Seventy-two percent of Chicagoans who have died of COVID-19 are African American. Social and economic factors play a role.
Another grim statistic about the coronavirus to Chicago: African Americans are catching the disease and dying from it at an alarmingly higher rate than the rest of us.
It is indeed, as Mayor Lori Lightfoot said, a “public health red alarm.” Seventy-two percent of those who have died of COVID-19 in Chicago as of Sunday were black, though the city’s African American population is only about 30 percent. More than half of those who had tested positive are black.

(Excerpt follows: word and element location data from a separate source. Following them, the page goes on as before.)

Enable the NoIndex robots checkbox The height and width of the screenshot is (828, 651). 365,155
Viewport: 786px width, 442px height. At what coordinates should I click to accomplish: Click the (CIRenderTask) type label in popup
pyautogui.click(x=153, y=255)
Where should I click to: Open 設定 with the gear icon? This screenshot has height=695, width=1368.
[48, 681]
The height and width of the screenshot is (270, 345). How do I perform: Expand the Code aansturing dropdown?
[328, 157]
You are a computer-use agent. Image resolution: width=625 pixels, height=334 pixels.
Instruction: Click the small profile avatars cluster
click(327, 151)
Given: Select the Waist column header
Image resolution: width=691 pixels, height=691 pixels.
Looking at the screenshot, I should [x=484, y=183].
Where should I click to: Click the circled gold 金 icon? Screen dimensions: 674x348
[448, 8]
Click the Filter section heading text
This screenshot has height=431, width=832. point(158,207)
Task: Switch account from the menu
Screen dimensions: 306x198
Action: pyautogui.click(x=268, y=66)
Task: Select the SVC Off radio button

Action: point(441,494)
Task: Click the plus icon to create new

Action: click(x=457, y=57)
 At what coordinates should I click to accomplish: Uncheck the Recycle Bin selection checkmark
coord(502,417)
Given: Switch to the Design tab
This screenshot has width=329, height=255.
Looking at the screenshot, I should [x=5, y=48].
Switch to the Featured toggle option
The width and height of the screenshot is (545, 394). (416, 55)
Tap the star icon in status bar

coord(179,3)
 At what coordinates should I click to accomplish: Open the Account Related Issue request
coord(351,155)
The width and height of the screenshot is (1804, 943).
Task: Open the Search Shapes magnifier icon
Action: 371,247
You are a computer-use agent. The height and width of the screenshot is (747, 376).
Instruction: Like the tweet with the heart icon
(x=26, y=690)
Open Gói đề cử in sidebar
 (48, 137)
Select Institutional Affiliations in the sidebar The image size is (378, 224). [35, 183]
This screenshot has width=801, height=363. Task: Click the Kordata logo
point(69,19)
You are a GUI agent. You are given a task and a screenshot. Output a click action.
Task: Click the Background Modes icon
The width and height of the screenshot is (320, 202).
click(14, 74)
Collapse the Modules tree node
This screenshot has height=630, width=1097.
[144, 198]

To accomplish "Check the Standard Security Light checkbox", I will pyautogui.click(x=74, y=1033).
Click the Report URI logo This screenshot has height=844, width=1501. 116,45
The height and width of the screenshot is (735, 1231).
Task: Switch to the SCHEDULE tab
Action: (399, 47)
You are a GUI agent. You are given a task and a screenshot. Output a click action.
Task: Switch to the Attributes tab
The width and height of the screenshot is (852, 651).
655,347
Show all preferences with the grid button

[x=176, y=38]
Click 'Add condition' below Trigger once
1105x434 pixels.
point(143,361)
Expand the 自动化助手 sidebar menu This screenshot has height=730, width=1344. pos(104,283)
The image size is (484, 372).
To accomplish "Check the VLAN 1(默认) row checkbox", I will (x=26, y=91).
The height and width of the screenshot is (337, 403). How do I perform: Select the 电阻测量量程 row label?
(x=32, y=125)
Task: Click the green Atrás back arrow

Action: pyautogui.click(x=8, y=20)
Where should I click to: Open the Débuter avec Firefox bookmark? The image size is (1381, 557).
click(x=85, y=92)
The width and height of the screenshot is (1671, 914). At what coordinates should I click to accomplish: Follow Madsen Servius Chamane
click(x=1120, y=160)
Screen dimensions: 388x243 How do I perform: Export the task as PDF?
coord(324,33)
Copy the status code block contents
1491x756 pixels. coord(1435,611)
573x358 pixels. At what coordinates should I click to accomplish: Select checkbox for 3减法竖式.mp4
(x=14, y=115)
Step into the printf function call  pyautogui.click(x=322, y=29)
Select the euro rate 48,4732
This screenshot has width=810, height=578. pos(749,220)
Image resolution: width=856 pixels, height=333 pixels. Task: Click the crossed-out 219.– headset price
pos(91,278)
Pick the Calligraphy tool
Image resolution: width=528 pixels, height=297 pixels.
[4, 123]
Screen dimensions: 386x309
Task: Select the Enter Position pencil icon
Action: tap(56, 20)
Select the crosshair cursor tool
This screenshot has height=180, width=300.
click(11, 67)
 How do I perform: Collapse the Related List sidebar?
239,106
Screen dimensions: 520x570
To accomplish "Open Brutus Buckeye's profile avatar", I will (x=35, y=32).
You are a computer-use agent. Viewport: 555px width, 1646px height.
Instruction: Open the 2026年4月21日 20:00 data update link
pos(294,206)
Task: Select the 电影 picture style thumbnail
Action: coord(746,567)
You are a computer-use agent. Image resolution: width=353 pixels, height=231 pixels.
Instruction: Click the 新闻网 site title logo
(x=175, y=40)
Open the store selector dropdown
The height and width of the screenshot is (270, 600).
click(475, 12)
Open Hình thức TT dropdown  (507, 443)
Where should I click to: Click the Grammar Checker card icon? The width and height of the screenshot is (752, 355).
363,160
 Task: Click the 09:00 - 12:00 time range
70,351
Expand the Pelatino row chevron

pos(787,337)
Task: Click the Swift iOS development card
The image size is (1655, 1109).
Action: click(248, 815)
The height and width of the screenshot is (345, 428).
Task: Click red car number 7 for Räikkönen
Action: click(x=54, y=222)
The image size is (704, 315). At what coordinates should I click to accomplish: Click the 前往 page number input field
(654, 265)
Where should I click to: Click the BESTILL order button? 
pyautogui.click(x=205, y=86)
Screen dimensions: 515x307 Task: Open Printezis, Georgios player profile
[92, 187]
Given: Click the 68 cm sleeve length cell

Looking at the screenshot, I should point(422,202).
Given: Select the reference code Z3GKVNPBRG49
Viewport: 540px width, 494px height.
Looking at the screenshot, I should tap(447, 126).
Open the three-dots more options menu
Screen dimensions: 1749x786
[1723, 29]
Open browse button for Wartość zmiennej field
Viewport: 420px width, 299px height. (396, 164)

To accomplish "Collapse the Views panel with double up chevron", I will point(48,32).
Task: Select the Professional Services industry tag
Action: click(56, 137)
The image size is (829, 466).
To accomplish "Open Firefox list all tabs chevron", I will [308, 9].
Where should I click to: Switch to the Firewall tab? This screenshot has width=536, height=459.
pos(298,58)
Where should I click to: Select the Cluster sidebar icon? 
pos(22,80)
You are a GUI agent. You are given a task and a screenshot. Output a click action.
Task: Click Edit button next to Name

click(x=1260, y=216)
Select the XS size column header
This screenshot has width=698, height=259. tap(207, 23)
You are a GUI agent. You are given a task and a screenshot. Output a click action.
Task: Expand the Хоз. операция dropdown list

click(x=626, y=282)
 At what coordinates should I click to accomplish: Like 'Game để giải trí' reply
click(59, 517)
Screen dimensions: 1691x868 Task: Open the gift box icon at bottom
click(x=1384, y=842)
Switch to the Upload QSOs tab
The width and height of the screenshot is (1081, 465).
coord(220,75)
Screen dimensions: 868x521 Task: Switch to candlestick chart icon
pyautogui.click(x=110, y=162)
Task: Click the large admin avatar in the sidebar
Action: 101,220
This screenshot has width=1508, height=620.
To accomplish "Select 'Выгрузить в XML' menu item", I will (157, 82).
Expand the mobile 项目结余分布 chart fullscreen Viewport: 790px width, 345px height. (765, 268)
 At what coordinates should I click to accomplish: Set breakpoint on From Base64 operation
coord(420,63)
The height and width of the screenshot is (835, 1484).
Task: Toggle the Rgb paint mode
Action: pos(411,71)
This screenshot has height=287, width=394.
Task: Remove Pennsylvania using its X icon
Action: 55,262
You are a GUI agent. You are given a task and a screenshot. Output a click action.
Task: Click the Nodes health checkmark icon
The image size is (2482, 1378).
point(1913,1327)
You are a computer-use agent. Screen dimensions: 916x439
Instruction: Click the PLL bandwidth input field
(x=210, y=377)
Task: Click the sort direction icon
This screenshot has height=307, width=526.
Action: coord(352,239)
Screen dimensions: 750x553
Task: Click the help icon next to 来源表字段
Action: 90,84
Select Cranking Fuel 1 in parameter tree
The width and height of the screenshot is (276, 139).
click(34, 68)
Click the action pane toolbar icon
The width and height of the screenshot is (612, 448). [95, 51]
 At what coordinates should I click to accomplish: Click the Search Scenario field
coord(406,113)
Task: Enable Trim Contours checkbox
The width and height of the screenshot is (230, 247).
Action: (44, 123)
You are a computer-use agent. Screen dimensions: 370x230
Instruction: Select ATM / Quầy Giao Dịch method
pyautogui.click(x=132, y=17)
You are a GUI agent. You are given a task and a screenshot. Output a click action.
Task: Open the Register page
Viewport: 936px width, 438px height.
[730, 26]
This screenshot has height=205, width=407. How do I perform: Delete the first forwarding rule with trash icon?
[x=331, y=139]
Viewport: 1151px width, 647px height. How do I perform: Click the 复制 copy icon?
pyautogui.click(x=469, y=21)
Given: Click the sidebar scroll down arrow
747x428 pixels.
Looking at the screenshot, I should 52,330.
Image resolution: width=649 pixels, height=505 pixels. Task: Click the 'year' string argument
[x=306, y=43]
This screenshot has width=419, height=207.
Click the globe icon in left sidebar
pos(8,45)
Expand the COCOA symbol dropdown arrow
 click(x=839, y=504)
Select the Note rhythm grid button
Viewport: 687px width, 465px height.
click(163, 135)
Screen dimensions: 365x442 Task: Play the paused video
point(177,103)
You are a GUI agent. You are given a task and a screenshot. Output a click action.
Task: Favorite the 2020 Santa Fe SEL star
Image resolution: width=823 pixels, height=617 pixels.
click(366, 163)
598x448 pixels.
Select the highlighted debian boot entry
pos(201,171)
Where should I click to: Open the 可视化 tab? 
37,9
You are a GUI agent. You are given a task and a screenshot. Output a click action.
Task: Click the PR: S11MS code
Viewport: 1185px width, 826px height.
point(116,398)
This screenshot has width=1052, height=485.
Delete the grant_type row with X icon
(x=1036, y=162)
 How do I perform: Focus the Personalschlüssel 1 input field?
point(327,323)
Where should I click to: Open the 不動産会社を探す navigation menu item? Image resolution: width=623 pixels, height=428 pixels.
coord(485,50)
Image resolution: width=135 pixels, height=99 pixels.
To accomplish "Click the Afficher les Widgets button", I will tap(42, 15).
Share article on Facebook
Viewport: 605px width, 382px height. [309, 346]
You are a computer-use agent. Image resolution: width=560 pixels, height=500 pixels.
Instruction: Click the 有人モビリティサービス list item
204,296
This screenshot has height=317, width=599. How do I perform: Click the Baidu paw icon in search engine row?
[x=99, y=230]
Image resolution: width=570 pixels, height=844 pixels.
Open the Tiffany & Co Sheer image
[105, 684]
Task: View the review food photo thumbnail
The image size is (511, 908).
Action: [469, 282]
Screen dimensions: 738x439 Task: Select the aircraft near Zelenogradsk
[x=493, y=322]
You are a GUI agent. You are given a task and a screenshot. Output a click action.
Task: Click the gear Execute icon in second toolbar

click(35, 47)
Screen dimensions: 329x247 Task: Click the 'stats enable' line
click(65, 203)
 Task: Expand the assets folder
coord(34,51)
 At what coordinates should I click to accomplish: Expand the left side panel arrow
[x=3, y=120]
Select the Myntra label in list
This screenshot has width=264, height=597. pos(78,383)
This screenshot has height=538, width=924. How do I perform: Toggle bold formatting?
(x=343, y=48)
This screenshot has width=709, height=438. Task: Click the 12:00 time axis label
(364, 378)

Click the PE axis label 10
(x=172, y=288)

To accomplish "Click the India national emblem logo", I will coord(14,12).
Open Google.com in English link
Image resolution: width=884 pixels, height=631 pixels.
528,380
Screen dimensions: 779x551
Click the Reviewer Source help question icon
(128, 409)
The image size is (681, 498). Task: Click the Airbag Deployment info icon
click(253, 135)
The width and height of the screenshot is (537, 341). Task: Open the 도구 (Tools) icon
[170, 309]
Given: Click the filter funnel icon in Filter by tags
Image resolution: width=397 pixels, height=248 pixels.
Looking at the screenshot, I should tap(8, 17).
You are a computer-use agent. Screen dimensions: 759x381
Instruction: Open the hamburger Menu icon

In Cook County, 58% of COVID-19 deaths as of last Friday were of African Americans, who make up just 23% of the county’s population, an analysis by WBEZ found. And in the entire state of Illinois, African Americans now account for 38% of confirmed cases of coronavirus and 41% of deaths, but only 14% of the population.
What’s going on here?
Nothing that should surprise anybody, disheartening as it is.
Health outcomes in the United States have never been fair and equal, not in Chicago or anywhere else. And there has never been health care equity. Black folks have always suffered from higher rates of dangerous medical conditions, such as hypertension and diabetes, that correlate with lower incomes and poorer health care.
Even before the pandemic, the life expectancy gap between black and white Chicagoans was nine years. COVID-19 just makes that shameful inequity more obvious.
This is far from just a local embarrassment. In Milwaukee County, Wisconsin, African Americans make up almost 81% of COVID-19 deaths, ProPublica found. In Michigan, 40% of COVID-19 fatalities are African American, the Detroit News reported.
And then there’s predominantly black Orleans Parish in Louisiana, where the COVID-19 infection rate is a shocking 892 per 100,000 people — higher than the rates of New York, Los Angeles, and Miami combined, The Atlantic points out.
Why virus is hurting blacks most
Several social and economic factors help explain why so many more people of color are contracting the virus.
For one, many people of color hold jobs that simply don’t allow for working at home, as so many white collar professionals are doing. Anyone who works as a grocery store clerk, bus driver or a car mechanic can’t practice social distancing to the same extent as a lawyer or corporate executive — or journalist — who can all telecommute.